PROBLEM TO SOLVE →
In the reply, include exactly the lines of the entries below from the first to the line with "Directions (207, 200)", that line included.

MATERIAL FOR THIS EXERCISE →
▽
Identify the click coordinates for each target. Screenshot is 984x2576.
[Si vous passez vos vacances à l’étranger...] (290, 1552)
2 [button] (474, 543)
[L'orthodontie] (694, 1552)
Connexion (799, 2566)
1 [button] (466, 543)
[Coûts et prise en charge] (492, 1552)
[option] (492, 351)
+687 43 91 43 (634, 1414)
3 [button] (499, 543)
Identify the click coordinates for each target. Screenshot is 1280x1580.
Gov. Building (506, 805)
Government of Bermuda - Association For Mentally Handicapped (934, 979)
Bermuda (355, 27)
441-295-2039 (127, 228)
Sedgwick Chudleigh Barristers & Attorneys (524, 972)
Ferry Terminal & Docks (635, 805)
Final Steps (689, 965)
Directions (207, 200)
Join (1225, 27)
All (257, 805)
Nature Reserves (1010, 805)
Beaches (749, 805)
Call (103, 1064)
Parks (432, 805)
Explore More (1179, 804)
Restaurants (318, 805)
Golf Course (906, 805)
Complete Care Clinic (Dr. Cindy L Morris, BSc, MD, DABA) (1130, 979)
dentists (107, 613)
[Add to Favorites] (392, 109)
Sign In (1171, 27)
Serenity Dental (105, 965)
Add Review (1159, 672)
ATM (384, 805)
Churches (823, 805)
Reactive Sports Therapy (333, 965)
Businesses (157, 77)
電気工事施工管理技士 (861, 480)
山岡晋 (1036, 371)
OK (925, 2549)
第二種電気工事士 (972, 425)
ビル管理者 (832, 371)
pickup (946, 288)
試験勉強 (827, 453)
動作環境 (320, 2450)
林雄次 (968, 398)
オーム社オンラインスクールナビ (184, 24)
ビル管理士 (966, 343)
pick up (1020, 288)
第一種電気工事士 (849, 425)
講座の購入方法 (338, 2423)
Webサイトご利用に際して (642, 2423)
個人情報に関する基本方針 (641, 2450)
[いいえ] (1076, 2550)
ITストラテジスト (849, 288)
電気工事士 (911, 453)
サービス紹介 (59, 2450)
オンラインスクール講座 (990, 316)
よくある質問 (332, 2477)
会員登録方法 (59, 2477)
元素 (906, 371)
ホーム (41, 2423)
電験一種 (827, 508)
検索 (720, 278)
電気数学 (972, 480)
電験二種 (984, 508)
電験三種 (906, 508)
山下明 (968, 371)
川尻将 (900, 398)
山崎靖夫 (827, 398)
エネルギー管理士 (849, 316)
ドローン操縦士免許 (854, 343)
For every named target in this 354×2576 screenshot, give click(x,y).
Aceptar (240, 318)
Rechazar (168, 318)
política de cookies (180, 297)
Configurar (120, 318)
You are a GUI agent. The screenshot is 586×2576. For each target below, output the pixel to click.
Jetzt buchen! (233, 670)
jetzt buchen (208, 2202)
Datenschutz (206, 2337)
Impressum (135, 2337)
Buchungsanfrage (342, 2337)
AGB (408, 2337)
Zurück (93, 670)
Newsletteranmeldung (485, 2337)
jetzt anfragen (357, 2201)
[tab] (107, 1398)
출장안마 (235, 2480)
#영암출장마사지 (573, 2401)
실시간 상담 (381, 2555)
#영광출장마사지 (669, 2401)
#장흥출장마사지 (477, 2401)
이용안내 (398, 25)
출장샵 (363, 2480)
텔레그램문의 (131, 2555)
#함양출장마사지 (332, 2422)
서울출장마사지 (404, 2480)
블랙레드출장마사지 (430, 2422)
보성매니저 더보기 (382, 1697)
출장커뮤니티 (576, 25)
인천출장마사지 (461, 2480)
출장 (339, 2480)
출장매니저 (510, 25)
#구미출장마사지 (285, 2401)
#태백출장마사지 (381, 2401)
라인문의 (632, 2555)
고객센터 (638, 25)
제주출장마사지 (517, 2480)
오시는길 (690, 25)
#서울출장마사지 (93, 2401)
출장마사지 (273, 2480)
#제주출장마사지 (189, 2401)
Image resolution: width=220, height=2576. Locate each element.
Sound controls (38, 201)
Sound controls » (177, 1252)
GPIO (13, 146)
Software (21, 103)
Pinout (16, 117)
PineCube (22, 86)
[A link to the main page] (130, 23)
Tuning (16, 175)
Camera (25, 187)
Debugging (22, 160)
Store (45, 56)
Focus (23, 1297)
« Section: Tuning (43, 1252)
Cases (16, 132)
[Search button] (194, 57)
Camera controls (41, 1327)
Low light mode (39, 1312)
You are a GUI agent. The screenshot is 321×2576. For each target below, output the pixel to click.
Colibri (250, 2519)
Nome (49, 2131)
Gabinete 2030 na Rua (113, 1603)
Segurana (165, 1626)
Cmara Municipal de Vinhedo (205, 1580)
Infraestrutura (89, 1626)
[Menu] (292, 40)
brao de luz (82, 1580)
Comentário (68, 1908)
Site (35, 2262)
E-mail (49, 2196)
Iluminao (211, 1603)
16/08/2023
△
WRITTEN REPLY →
Identify the click coordinates for each target. Screenshot is 984x2576.
[Si vous passez vos vacances à l’étranger...] (290, 1552)
2 [button] (474, 543)
[L'orthodontie] (694, 1552)
Connexion (799, 2566)
1 [button] (466, 543)
[Coûts et prise en charge] (492, 1552)
[option] (492, 351)
+687 43 91 43 (634, 1414)
3 [button] (499, 543)
Identify the click coordinates for each target. Screenshot is 1280x1580.
Gov. Building (506, 805)
Government of Bermuda - Association For Mentally Handicapped (934, 979)
Bermuda (355, 27)
441-295-2039 (127, 228)
Sedgwick Chudleigh Barristers & Attorneys (524, 972)
Ferry Terminal & Docks (635, 805)
Final Steps (689, 965)
Directions (207, 200)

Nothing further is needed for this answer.